The “sparse” later 1930s 10 pt. floral engraving pattern is clean and in good shape. The black nickel is also in good condition with some normal “freckling” that is to be expected on an 80 year old drum. I just gave the shell a minor cleaning with some lemon oil and all is good.


Around 1932 Ludwig changed their Artgold (bright copper plating /gold lacquer) DeLuxe hardware option to Classic Gold (brass plating/ yellow gold lacquer). The Classic Gold on this snare drum was in very good condition and only needed a basic cleaning. The threads on the tension rods needed the most cleaning. One side of one of the tapped Imperial lugs was stripped but my good friend Al Schneider, The Drum Doctor, did his magic with a 12-24 Heli-Coil and as I’ve mentioned before, do not let stripped “Anniversary” lugs be a deal killer, there is a fix, a 12-24 Heli-Coil is the correct fix.

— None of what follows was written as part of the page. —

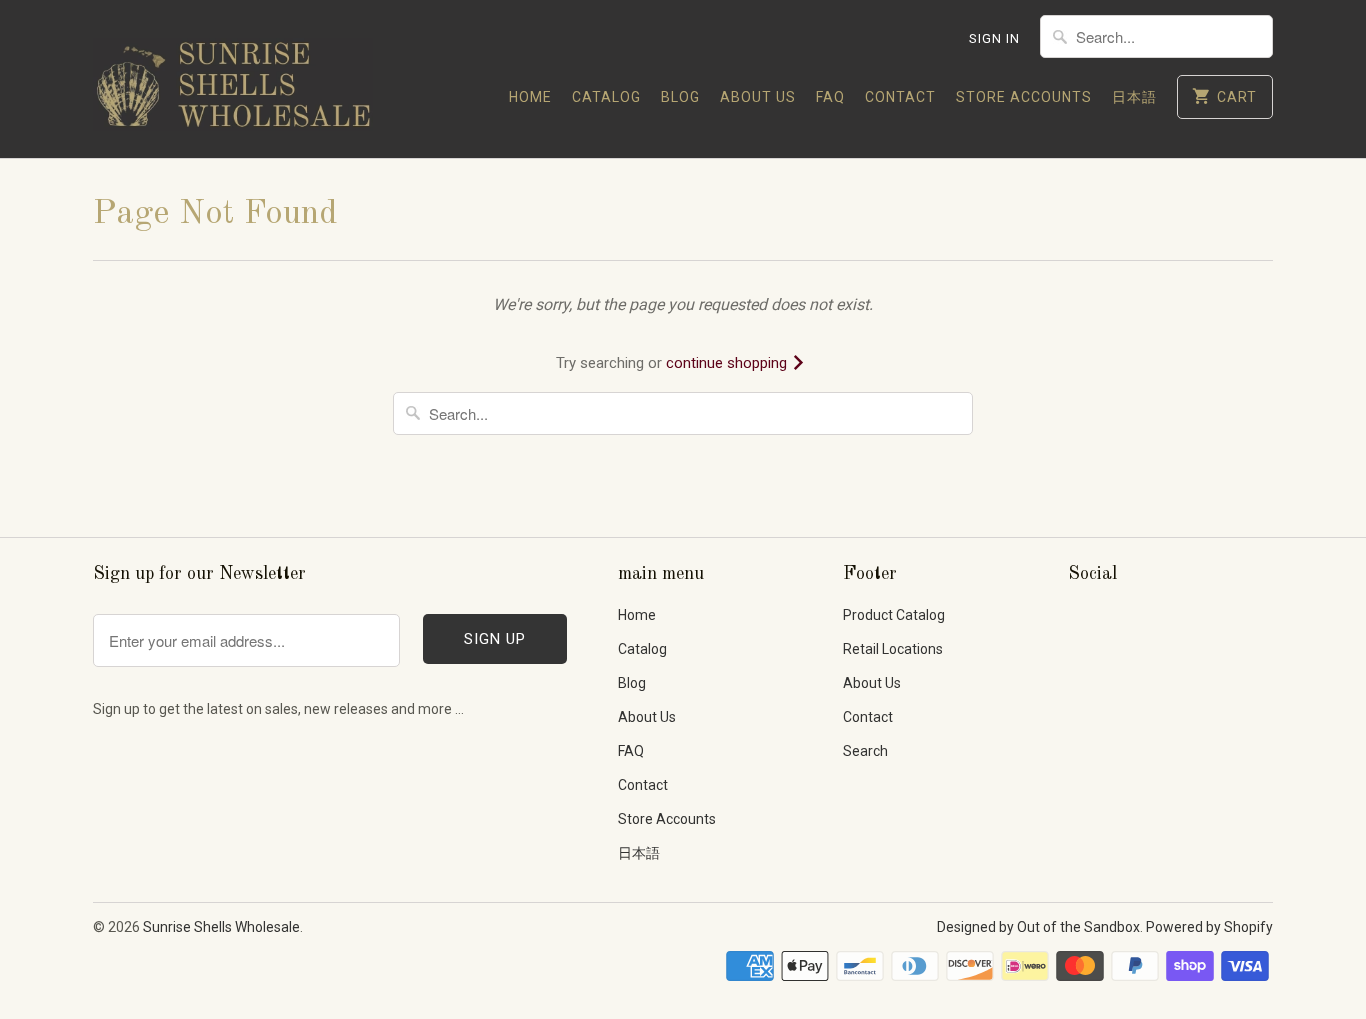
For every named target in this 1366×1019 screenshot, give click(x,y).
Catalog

Of-the-era calf heads (note the tone control stamp on the top head) and James Snappi wires rounded out this simple cleaning.

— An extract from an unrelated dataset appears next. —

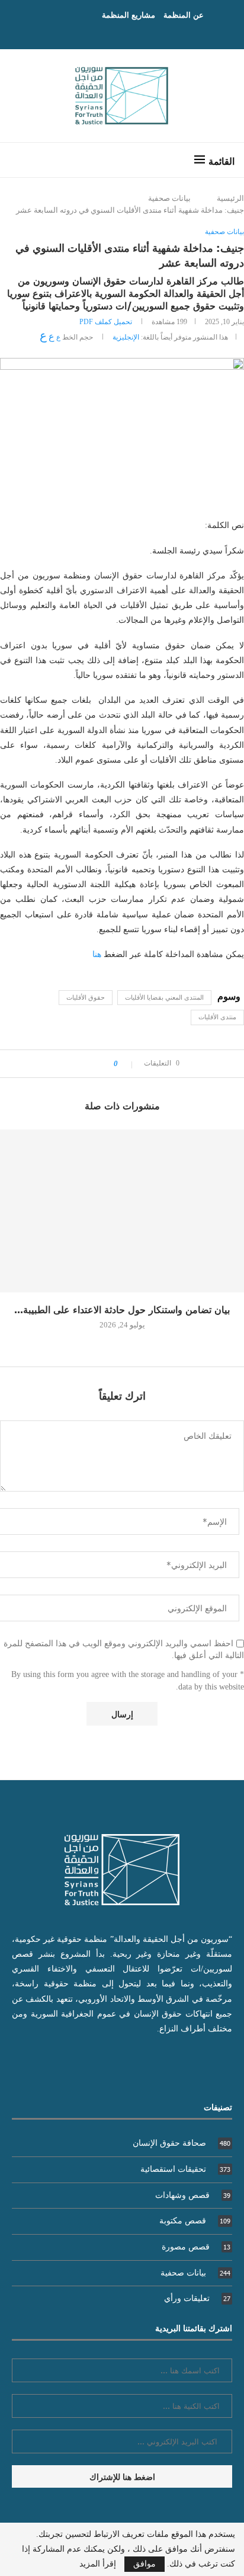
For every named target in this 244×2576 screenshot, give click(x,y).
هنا (96, 954)
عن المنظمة (183, 15)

Silver Anniversary Black Beauties are extremely rare, there are only 5 known at this writing and every one is different but I do realize that there is always the possibility that there are others out there. Be sure to weigh-in if you see or hear of another Silver Anniversary Black Beauty out there in vintage drum land.

Here’s a list of the 5 known Silver Anniversary Models:

  1. 5 x 14 gold plated Standard Model (Joe Luoma Collection)
  2. 5 x 14 gold plated Super-Ludwig Model (Joe Luoma Collection)
  3. 6.5 x 14 chrome plated Standard Model (Bun E. Carlos Collection)
  4. 4. 5 x 14 chrome plated Super-Sensitive Model (Mike Curotto Collection)
  5. 6.5 x 14 Classic Gold Standard Model (Mike Curotto Collection)



1929 5x14 Ludwig & Ludwig Rose Pearl Standard-Sensitive Model

 I love the Rose Pearl description by L&L: "Rose 'Pearl' is a red hot finish for red hot drummers. It has the zipp (sic), and the Pep, and is just what the collegiate chap has been looking for. Rose 'Pearl' looks best with DeLuxe rods....Prepare for that better job by getting a set of new Ludwig 'Pearl' drums.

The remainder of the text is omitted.